Cursor Is Raising $2 Billion at a $50 Billion Valuation. Three Years Ago It Did Not Exist.

The speed of Cursor's ascent is genuinely without precedent in enterprise software history. The company hit $100 million in annualized revenue in January 2025. By June, that figure was $500 million. By November, $1 billion. By February 2026, $2 billion. No software‑as‑a‑service company in recorded history, not Slack, not Zoom, not Snowflake, has scaled from zero to $2 billion in annualized revenue faster than Anysphere, the company behind the Cursor AI coding tool.
On April 17 and 19, 2026, Bloomberg, TechCrunch, and CNBC all confirmed that Cursor is in advanced talks to raise at least $2 billion in fresh capital at a pre‑money valuation of $50 billion, nearly doubling the $29.3 billion post‑money valuation it reached just five months ago in November 2025. The round is already oversubscribed. Deal terms are not yet final.
Andreessen Horowitz and Thrive Capital are expected to co‑lead, both returning investors who backed Cursor's November Series D. Nvidia, which also participated in the Series D, is expected to write another strategic check. Battery Ventures, a new investor, may also join. Morgan Stanley is advising on the transaction.

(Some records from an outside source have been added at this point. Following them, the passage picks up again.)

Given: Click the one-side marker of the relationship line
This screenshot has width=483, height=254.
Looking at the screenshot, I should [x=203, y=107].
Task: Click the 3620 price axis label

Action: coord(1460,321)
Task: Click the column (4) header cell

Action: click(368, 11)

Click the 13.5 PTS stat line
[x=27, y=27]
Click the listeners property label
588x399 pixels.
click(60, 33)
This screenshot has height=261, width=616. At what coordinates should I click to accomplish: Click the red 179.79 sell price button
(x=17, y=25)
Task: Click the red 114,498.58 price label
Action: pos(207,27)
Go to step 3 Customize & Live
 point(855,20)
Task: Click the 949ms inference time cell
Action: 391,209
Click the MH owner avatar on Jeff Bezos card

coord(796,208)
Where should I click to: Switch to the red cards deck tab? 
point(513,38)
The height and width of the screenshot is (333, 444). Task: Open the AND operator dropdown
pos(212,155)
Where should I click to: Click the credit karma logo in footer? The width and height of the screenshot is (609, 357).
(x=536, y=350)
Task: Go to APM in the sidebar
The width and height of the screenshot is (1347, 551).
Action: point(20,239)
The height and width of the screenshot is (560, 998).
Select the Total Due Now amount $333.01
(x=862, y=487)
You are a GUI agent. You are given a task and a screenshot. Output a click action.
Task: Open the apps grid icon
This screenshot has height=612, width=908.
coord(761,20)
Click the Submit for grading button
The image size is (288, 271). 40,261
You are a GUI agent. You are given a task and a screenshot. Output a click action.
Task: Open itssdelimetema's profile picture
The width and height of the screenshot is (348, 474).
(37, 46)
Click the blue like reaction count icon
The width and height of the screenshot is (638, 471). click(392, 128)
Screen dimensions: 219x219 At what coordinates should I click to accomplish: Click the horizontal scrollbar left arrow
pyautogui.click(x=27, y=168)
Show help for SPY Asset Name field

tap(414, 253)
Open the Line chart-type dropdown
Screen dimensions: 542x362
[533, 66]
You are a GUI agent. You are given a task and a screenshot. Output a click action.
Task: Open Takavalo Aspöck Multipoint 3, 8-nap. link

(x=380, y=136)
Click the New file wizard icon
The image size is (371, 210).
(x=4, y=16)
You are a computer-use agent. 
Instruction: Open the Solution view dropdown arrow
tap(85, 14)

The numbers behind why this valuation is happening deserve direct attention:
- Cursor has more than one million paying customers and over two million total users.
- Approximately 50,000 enterprise teams are active on the platform.
- Nearly 70 percent of the Fortune 1,000 is represented in the customer base.
- The company projects an annualized revenue run rate exceeding $6 billion by the end of 2026, which would represent roughly a tripling from the current $2 billion ARR in under 12 months.
Cursor was founded in 2021 by four MIT‑educated engineers in their mid‑twenties: Michael Truell, Sualeh Asif, Arvid Lunnemark, and Aman Sanger. The product they built is an AI‑native code editor that sits at the intersection of how software development actually happens, inside the editor, and the AI layer that is now doing an increasing share of the work. Its fundraising history is a compression of what used to take a decade into roughly 18 months:
- Series A: August 2024, $400 million valuation.
- Series B: January 2025, $2.6 billion, led by Thrive and a16z.
- Series C: May 2025, $9 billion, led by Thrive with a16z and Accel.
- Series D: November 2025, $29.3 billion, with $2.3 billion raised and Coatue, Nvidia, and Google joining.
- Current round: $50 billion pre‑money, at least $2 billion raised.
On the commercial side, Cursor's competitive position is being tested. Anthropic's Claude Code, OpenAI's updated Codex, GitHub Copilot, and Cognition's Devin are all active competitors in the AI coding category. A JetBrains survey from January 2026 found that 74 percent of professional developers worldwide use at least one specialized AI coding tool, and multiple tools simultaneously is the norm rather than the exception.
What separates Cursor at the enterprise level is where it has recently arrived on gross margins. Like many AI application companies dependent on third‑party model calls, Cursor operated at negative gross margins until recently, meaning it cost more to serve the product than it charged for it. The introduction of its proprietary Composer model last November and the integration of less expensive models including China's Kimi has pushed Cursor to slight gross margin profitability overall and to positive gross margins specifically on its enterprise accounts, even while it continues to lose money on individual developer subscriptions.
For the $50 billion valuation to make sense on a multiple basis, the projections matter more than the current number. At the current $2 billion ARR, the $50 billion pre‑money represents a 25x revenue multiple, which is aggressive. If the $6 billion ARR projection materializes by year end, the multiple compresses to roughly eight times, a figure that would be unremarkable for the fastest‑growing enterprise software company that has ever existed.
Cursor 3.0, released in April 2026, replaced the classic IDE layout with an agent‑first interface built around parallel AI fleets, where developers manage multiple agents running simultaneously rather than interacting with a single assistant. The editor has become an orchestration surface. The product's direction, from individual AI assistant to multi‑agent coordination platform, tracks exactly where enterprise software buyers are moving in their AI maturity curve.